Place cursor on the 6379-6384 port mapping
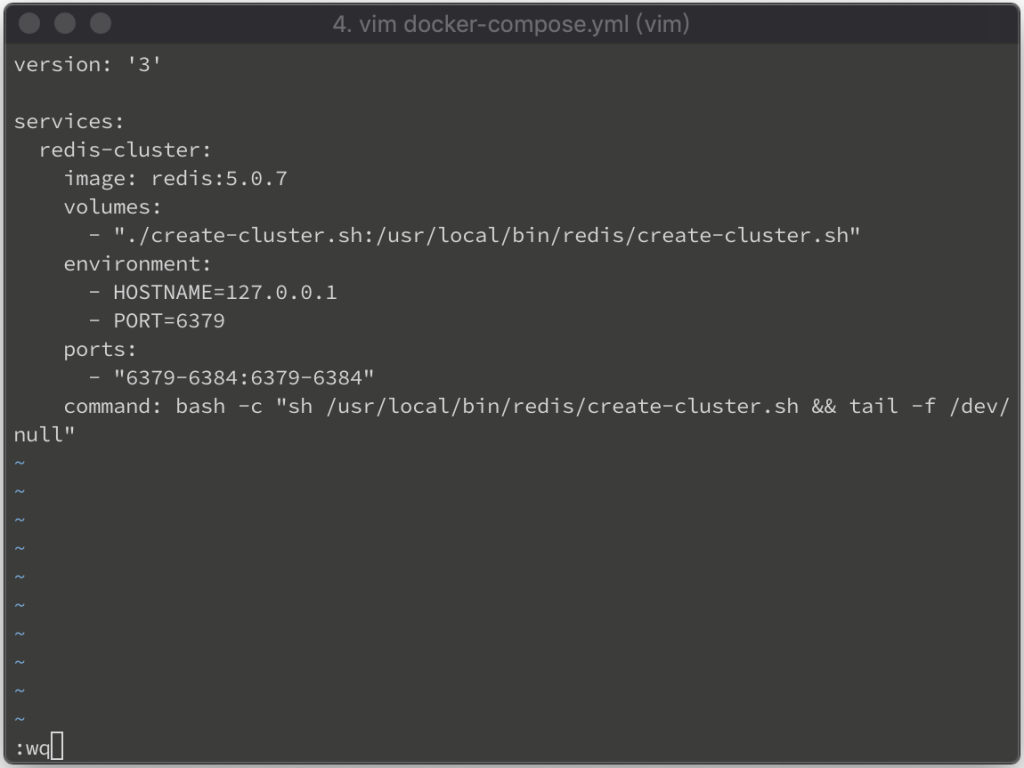[244, 378]
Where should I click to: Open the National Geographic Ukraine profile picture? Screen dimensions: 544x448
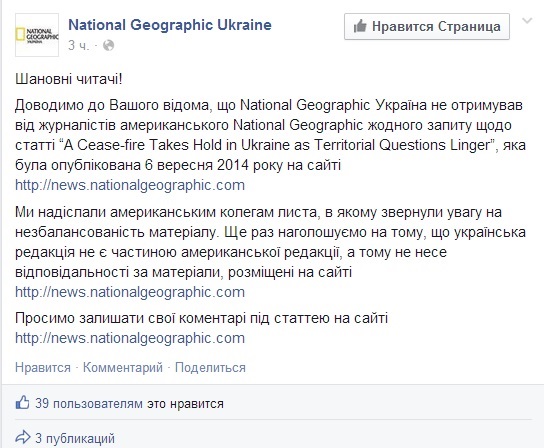pyautogui.click(x=37, y=35)
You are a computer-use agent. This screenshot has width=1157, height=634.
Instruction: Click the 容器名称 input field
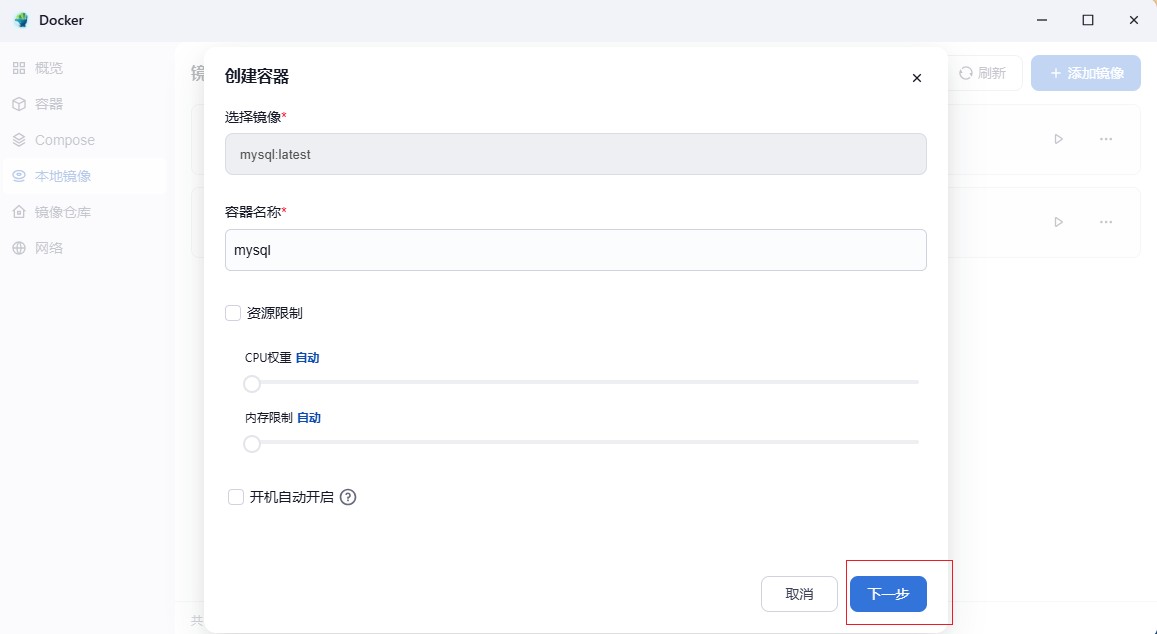click(575, 250)
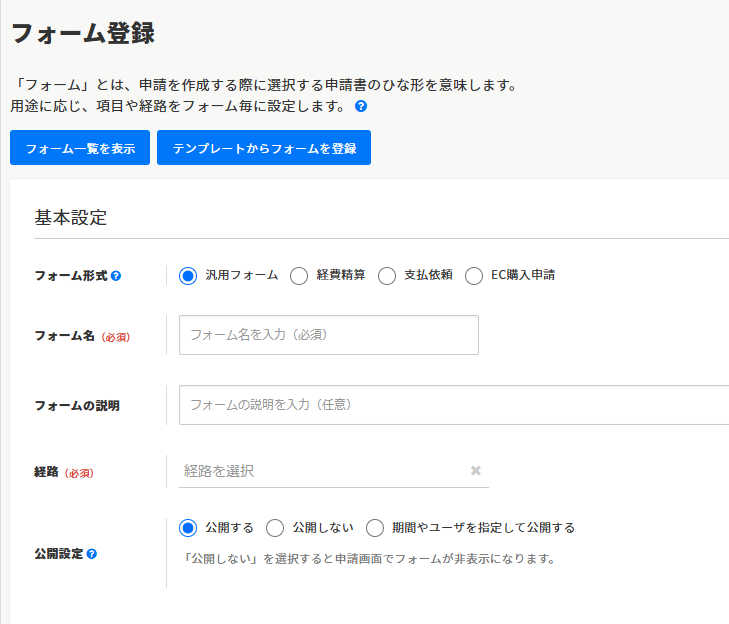Select 期間やユーザを指定して公開する option

point(375,528)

----------

▸ **WHAT NEEDS TO BE DONE**: All records above must be output exactly as they stand, excluding pictures.

▸ **ANSWER TO THIS PROBLEM**:
Place cursor on the 6379-6384 port mapping
[244, 378]
Where should I click to: Open the National Geographic Ukraine profile picture? Screen dimensions: 544x448
pyautogui.click(x=37, y=35)
You are a computer-use agent. This screenshot has width=1157, height=634.
Instruction: Click the 容器名称 input field
click(575, 250)
Select 期間やユーザを指定して公開する option

point(375,528)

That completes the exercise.